** begin **
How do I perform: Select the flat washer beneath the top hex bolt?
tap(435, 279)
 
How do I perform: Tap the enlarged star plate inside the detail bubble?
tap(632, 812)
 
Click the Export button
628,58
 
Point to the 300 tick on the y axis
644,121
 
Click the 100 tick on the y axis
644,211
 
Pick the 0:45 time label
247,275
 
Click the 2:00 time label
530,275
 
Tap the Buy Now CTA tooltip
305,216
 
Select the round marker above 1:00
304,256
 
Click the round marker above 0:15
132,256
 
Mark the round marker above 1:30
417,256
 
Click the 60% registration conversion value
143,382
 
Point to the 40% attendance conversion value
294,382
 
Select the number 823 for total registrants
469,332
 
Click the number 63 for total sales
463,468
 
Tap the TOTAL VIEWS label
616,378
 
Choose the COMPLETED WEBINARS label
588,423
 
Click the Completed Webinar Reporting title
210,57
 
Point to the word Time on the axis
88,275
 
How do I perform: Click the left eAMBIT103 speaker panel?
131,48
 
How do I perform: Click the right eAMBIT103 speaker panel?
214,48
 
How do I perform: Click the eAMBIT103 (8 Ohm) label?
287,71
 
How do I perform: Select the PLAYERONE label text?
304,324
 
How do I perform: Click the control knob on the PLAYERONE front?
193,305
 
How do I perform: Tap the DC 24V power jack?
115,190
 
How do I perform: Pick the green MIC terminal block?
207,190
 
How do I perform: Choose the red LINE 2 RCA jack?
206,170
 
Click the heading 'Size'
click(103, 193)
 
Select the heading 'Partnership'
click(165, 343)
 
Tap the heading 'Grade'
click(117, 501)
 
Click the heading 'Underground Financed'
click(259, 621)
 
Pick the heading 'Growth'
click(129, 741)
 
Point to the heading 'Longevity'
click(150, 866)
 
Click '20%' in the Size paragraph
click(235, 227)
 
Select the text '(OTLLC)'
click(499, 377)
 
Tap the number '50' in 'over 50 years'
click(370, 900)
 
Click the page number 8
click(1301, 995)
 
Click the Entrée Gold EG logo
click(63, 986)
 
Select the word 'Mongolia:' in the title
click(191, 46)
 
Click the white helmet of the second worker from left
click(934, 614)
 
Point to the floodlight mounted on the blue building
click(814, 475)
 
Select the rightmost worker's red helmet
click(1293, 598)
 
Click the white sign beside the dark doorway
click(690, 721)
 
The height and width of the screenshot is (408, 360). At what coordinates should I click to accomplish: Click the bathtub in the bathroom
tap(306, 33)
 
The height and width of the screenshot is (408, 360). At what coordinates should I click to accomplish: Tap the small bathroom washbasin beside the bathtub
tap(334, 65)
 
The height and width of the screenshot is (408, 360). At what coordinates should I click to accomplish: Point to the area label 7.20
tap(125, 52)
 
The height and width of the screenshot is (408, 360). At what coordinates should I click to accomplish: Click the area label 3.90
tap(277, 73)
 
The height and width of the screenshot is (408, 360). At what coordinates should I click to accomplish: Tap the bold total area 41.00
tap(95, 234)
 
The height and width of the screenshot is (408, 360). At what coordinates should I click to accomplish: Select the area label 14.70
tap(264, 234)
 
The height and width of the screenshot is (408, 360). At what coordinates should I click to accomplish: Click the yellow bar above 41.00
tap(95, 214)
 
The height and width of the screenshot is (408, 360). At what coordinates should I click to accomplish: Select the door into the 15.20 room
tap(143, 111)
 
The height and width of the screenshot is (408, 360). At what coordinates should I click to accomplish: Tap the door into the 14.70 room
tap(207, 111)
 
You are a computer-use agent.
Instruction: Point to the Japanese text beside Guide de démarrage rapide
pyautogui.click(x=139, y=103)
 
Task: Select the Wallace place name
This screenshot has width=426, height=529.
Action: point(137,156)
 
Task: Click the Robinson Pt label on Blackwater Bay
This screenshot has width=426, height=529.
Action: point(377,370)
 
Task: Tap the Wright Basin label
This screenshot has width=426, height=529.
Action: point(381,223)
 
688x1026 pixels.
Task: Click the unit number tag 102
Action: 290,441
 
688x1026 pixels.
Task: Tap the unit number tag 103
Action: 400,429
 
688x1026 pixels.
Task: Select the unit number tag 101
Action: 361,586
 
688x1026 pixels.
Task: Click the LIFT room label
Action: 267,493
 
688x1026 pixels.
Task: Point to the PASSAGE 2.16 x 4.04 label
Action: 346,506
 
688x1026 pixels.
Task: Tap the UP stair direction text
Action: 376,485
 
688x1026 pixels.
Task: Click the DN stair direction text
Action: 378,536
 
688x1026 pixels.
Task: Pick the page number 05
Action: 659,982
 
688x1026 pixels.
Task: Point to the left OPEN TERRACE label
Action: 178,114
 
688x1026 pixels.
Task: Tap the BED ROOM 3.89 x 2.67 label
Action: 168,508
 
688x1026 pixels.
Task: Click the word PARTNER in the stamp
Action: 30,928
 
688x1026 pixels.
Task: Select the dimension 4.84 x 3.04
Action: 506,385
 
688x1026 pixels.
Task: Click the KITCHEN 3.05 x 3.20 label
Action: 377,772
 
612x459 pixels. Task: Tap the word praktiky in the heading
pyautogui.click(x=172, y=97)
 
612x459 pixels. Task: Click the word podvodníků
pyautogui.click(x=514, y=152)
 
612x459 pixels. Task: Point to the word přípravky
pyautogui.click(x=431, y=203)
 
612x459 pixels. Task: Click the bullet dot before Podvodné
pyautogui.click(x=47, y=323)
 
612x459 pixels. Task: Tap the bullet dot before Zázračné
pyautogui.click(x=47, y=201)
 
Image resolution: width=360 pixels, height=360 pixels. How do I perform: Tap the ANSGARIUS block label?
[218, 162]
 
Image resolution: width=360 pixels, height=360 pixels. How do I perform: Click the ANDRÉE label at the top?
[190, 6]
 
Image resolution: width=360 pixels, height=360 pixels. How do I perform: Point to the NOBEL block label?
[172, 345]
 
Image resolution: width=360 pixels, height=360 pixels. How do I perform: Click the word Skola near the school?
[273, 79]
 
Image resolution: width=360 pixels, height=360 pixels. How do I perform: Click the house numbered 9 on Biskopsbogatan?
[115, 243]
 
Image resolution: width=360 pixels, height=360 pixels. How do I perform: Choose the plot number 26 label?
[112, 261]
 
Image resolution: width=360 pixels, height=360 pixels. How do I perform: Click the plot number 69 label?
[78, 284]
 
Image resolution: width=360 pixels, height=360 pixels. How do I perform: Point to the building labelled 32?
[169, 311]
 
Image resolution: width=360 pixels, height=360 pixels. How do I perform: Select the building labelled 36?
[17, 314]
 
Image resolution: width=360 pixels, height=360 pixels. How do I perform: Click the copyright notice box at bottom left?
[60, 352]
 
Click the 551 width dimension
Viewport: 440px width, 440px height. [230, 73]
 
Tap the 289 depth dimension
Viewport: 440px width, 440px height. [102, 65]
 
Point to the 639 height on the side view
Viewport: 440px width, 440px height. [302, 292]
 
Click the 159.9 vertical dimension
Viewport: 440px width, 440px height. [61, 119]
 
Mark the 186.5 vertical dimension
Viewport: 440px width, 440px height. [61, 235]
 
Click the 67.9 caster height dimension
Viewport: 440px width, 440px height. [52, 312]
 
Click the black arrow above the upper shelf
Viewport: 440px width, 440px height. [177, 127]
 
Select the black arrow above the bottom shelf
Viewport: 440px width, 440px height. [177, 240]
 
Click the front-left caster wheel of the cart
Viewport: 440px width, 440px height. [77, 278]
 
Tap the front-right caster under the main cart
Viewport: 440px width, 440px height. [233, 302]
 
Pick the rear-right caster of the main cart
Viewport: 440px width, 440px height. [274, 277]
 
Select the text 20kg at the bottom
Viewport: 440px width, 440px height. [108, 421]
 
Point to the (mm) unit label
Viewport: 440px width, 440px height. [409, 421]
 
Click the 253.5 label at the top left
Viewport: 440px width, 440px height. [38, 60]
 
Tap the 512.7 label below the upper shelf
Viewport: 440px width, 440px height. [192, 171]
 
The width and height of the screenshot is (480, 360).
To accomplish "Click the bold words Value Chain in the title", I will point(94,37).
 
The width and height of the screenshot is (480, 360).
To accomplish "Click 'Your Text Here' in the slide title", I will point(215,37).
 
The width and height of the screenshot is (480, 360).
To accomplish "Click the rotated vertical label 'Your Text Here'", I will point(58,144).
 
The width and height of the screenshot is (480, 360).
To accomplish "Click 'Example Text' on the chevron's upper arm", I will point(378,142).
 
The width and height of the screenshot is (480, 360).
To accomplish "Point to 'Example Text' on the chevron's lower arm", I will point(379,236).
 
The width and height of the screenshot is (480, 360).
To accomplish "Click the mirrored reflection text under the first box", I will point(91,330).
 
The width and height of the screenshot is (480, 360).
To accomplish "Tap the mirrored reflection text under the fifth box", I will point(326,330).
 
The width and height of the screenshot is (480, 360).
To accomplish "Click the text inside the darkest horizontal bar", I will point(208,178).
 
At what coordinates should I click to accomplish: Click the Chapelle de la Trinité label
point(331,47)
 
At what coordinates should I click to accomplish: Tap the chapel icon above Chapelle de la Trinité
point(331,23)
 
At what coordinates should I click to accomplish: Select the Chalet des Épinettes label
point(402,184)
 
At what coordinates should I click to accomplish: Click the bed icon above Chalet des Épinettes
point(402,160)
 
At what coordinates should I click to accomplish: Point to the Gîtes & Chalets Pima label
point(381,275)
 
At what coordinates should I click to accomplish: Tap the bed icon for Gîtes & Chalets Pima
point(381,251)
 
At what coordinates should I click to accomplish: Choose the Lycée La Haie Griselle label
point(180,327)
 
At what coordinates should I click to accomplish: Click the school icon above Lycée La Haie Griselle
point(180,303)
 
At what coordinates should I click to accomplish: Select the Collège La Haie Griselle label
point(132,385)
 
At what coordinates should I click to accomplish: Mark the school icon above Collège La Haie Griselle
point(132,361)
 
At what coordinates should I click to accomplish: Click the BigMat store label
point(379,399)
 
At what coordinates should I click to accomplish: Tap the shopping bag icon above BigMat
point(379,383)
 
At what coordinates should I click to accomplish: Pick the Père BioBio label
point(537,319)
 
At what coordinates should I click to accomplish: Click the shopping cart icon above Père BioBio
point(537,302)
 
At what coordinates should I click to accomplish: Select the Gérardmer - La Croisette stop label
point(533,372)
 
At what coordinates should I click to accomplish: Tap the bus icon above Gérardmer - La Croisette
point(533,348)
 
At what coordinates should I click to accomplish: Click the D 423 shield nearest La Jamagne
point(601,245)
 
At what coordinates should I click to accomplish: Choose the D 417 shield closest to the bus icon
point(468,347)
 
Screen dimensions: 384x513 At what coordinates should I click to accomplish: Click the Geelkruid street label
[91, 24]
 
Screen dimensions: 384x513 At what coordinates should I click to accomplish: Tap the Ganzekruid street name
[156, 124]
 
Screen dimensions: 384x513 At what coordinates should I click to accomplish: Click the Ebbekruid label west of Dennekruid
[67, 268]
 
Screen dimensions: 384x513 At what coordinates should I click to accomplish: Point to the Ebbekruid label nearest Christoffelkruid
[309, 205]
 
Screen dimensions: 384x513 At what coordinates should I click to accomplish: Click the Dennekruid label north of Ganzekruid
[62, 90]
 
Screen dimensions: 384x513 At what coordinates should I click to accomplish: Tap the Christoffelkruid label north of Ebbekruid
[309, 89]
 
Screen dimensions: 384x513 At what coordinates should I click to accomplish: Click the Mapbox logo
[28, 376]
** end **
WHAT IS BEING ASKED: Print every line of the entries above, from the line containing "Select the text 20kg at the bottom" down to the line containing "Viewport: 440px width, 440px height. [192, 171]", keeping each line unchanged.

TASK SOLUTION:
Select the text 20kg at the bottom
Viewport: 440px width, 440px height. [108, 421]
 
Point to the (mm) unit label
Viewport: 440px width, 440px height. [409, 421]
 
Click the 253.5 label at the top left
Viewport: 440px width, 440px height. [38, 60]
 
Tap the 512.7 label below the upper shelf
Viewport: 440px width, 440px height. [192, 171]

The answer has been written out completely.